I was just thinking about this kind of thing tonight after watching the Apprentice on TV. Simba, the only male left in the process got fired. I could see it coming because it's usually the quieter polite ones that get fired. And of course he was criticised for not being more forceful and standing up to the loud mouthed talkative woman he was working with who was dominating things. He courteously avoided conflict. And I thought - he can't can he? Stand up to her, talk over her and be more forceful. Because there is this culture that all men are aggressive so they adopt this attitude of being peaceable and courteous and backing down. He actually did nothing wrong. He just avoided being discourteous to a woman.

Have you read the book Kyle?


Just finished reading it after being recommended by a friend.

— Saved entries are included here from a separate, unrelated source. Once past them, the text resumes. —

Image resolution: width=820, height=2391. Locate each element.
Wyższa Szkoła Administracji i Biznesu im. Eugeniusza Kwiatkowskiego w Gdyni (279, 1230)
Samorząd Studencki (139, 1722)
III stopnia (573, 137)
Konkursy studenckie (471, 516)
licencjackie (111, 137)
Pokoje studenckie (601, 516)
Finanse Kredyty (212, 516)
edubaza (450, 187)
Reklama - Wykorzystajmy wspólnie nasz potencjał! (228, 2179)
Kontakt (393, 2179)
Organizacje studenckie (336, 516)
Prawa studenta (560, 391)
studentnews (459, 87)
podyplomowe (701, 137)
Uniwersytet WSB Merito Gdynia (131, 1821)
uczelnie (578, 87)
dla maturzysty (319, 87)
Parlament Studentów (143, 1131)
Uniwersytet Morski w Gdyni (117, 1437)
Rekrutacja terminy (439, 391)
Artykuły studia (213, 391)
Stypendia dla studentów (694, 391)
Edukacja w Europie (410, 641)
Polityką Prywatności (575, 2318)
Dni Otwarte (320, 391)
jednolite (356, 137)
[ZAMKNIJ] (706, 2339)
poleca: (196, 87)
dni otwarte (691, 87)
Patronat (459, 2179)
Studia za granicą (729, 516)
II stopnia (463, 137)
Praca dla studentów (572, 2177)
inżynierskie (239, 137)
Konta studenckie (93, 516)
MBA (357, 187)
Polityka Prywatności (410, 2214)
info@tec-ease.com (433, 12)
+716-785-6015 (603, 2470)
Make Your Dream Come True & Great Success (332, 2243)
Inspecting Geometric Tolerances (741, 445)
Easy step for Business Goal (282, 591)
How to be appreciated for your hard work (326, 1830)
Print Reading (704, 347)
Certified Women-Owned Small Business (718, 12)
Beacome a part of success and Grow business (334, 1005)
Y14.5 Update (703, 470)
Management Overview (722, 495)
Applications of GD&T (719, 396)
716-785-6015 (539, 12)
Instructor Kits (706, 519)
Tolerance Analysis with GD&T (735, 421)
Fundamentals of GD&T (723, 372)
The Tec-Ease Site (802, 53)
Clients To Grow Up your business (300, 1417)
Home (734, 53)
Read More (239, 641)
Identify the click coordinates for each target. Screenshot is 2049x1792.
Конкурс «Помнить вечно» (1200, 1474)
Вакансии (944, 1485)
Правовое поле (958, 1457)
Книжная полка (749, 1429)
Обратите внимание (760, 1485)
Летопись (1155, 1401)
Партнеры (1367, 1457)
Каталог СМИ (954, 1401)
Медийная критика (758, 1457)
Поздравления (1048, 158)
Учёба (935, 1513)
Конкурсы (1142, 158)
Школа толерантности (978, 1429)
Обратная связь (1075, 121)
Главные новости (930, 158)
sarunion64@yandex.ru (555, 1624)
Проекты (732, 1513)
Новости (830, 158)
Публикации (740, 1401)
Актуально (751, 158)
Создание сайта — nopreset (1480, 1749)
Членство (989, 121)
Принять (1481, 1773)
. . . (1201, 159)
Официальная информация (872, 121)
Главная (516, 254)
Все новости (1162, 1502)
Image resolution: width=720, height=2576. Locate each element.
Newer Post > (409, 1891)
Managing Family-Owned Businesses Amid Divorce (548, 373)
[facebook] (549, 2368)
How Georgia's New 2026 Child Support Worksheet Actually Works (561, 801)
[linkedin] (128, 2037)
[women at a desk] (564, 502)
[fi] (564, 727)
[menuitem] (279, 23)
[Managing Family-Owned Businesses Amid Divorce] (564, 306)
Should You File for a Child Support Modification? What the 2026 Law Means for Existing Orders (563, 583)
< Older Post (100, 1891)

Masculinity, at a societal level, is on the verge of extinction because it's tied to gender, but as the Guardian article points out, its not a social construct like gender, that people seem to want to break free from these days. Masculinity is a product of biology not culture.

This leads me onto my next book, The Demise of Men. The Y chromosome is actually disappearing. The Y chromosome may be a symbol of masculinity, but it is becoming increasingly clear that it is anything but strong and enduring. Although it carries the "master switch" gene called SRY. (The SRY gene provides instructions for making a protein called the sex-determining region Y protein. This protein is involved in male-typical sex development). It determines whether an embryo will develop as male (XY) or female (XX), it contains very few other genes and is the only chromosome not necessary for life. Women, after all, manage just fine without one!

The Y chromosome has degenerated rapidly, leaving females with two perfectly normal X chromosomes, but males with an X and a rapidly shrinking Y.

If the same rate of degeneration continues, the Y chromosome has just a few million years before it disappears completely.

This leads me onto the third book, Future Humans: Inside the Science of Our Continuing Evolution. But this is getting way ahead of the current issues.

Men are not men anymore. Men don't seem to be allowed to be men anymore. If we try to be masculine, we are scolded for being misogynistic. But then when things go wrong and that need for masculinity is found to be the cause of a societal failure we are told were are not man enough!

Ultimately. Our existence isn't going to get any easier.
 
What attracts me to men (obviously my partner) is masculine traits. I like his stereotypical male characteristics. Obviously sometimes they annoy me, like when he tries to solve my emotional rants, but we need to male/female contrasts. But I love his protective instincts and doing boring jobs men seem to enjoy 😉
I pity future women losing good men.
 
In the future, it will be women trying to solve men's emotional rants, as they won't know what they are anymore. But women will still be women with two XX chromosomes.